Task instructions: In the listing that follows, locate the line containing "You are a computer-use agent." and the line containing "Instruction: Click the". Retype exactly those two lines and every line between them, and nothing more.

Supplied data:
..............................

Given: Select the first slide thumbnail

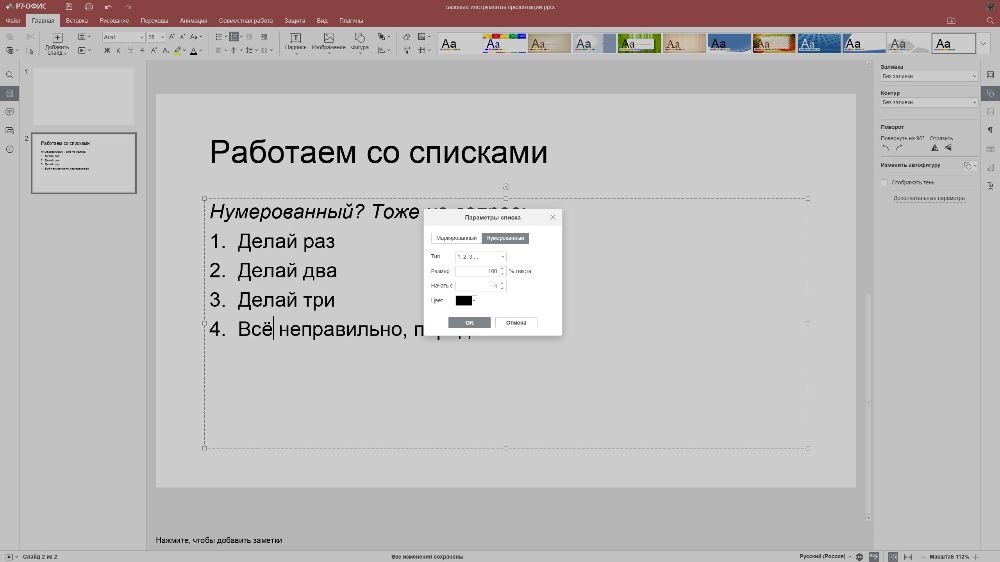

..............................

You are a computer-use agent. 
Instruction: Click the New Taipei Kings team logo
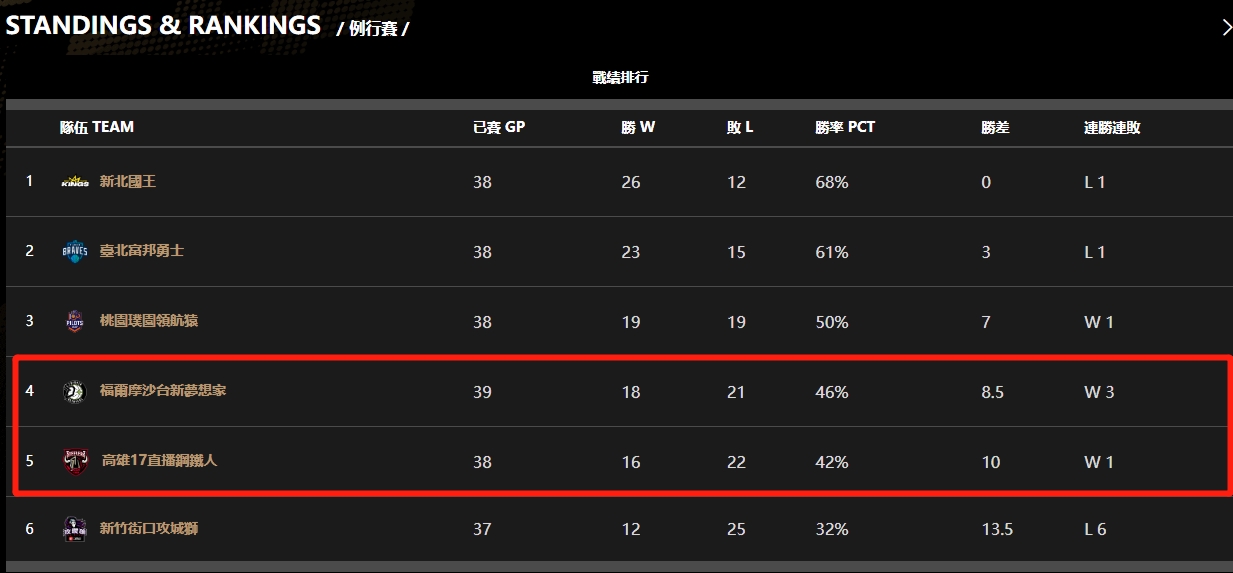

..............................

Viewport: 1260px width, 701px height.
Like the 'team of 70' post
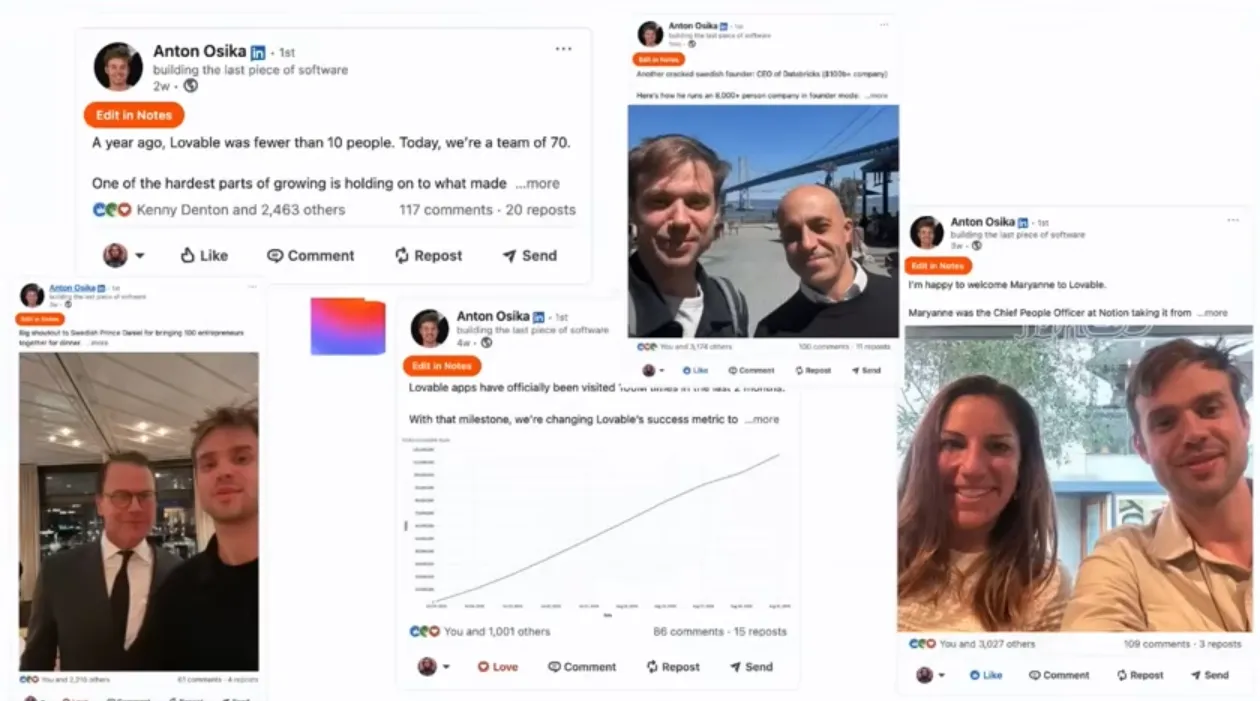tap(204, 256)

..............................

Result:
You are a computer-use agent. 
Instruction: Click the New Taipei Kings team logo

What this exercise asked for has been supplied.